On May Day this week, left-wing radicals from various organizations gathered in Duncan Park not to overthrow capitalism but to eat and fellowship.
May Day, or International Workers’ Day, is celebrated every year on May 1 in honor of workers and organized labor movements. It was an official state holiday in the Soviet Union and remains an official holiday in many post-Soviet countries. In the United States, it is generally associated with radical and anti-capitalist movements and “working-class militancy.”
Representatives of the Lexington Democratic Socialists of America, Anti-Racist Action, Food Not Bombs, the Kentucky Green Party, and the Kentucky Socialist Party were in attendance, as were several candidates for local office, who attended in solidarity or support. Winter, an attendee from the Kentucky Socialist Party, noted that the event was an opportunity to bring together many single-issue “radical groups” in solidarity against the “real enemies.”
Matt Wilmore ’08 represented Lexington Democratic Socialists of America (DSA), a local chapter of a national organization. Locally, DSA is working to end cash bail in Lexington jails and to fight gentrification in North Limestone neighborhoods. Nationally, DSA, which has been described by Dr. Cornel West as “the major organization on the American left with an all embracing moral vision, systematic social analysis, and political praxis rooted in the quest for radical democracy, social freedom, and individual liberties,” advocates for Medicare for All. It has around 37,000 members, up from 6,000 prior to 2016.

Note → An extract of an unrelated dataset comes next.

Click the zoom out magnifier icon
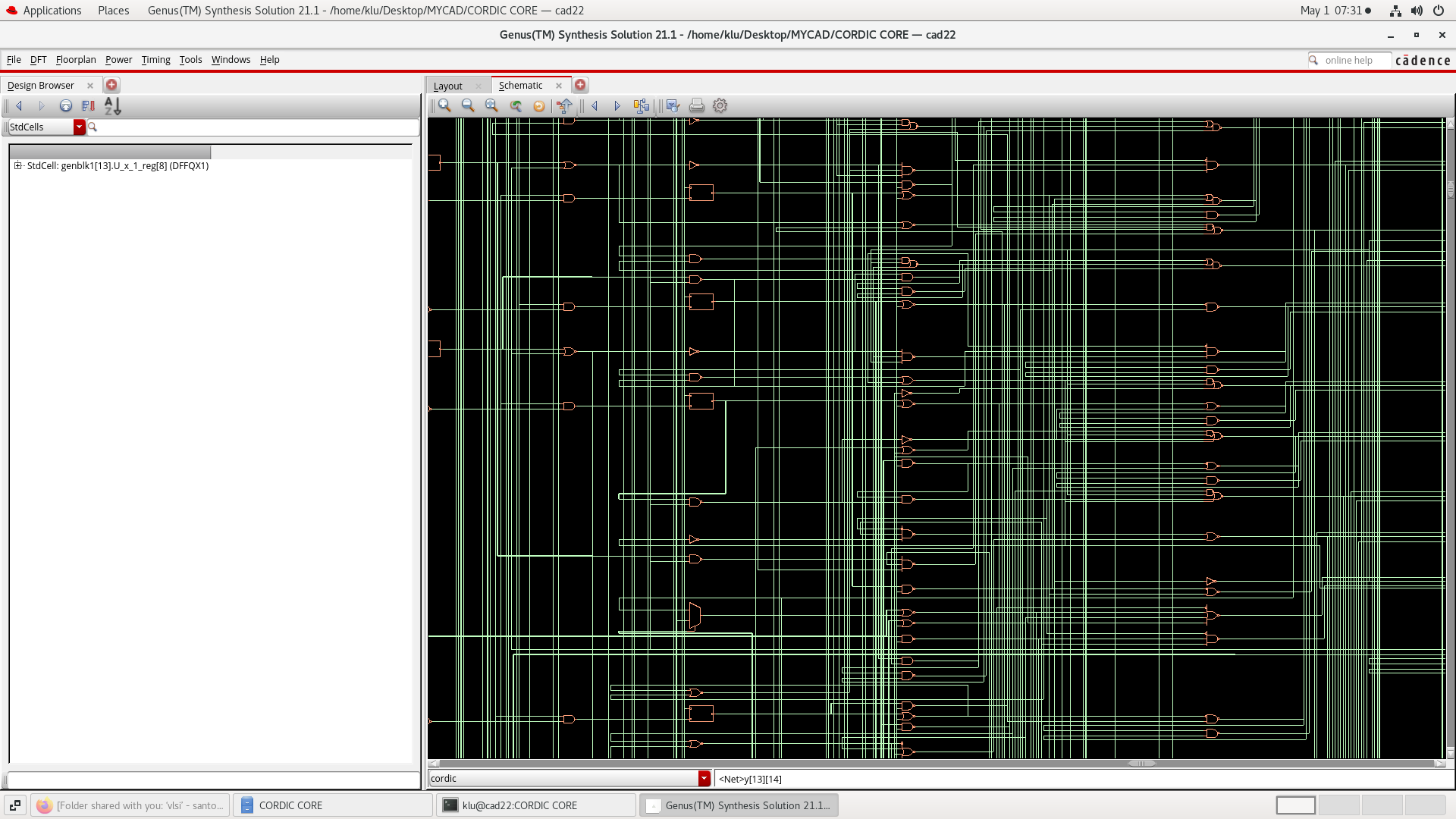click(x=468, y=106)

Kent “Swampy” Glade attended in support of the Kentucky Green Party. He said that the Green Party stood for “nonviolence, local decision-making, ecological wisdom, and decentralization of power,” and characterized its work as in keeping with Kentucky’s tradition of moral seriousness, dating back to the Christian Revival Movement. The issues he emphasized included ranked-choice voting, legalization of medical and recreational cannabis, and revitalization of the industrial hemp economy.
Jake and Zoey, who declined to give their last names for reasons of personal safety, attended as representatives of Anti-Racist Action. They defined their work as an effort to combat local fascism by providing community support to those who are targeted by fascist activity. They described ARA as a non-sectarian movement committed to “taking care of each other… to self-reliance outside capitalism, [which] ignores the needs of people” in favor of corporate interests. They emphasized the intersectionality of anti-capitalism and anti-racism.
Dr. Arnold Farr, professor of philosophy at the University of Kentucky, is a non-partisan candidate for an at-large city council seat. He stated that he was attending in solidarity with the tradition of May Day and that he worked to fight “any form of injustice.” He is a local organizer for the Poor People’s Campaign, an effort begun by Dr. Martin Luther King, Jr., and recently revived with the leadership of Rev. William J. Barber II.
Mister Broyles is a Democratic candidate for Constable District 1 who said that the office is not currently being used as effectively as it could be. In Kentucky, Constables are responsible for performing all evictions, and Broyles pointed to disparities in how those evictions are handled “on the North Side,” where people’s belongings are often placed on the curb to shame them, versus in other parts of Lexington, where such a sight is not as common. He argued that the Constable should try to provide informational resources to people at risk of eviction and offer moving services to those who are evicted and avoid the risk of eviction by helping people with their utility bills.
Food (vegan) was provided by Food Not Bombs (FNB), a “solidarity, not charity” organization that feeds the homeless in Phoenix Park every Thursday at 5 pm. Representing that group was Lyndon Diggins ’19, who said that FNB has a box at Third Street Stuff for donations, which are urgently needed, especially produce and dry goods. Diggins said that FNB tries to use food that would otherwise go to waste and that they need volunteers to help cook so that the group can continue to grow.
The May Day event clearly demonstrated the intersection of national and local politics. While attending organizers variously dubbed themselves “socialists,” “left libertarians,” or “anarchists,” the event was amicable, free of sectarian conflict, and entirely peaceful. Attendees enjoyed a meal, conversed, and went to Al’s Bar afterward.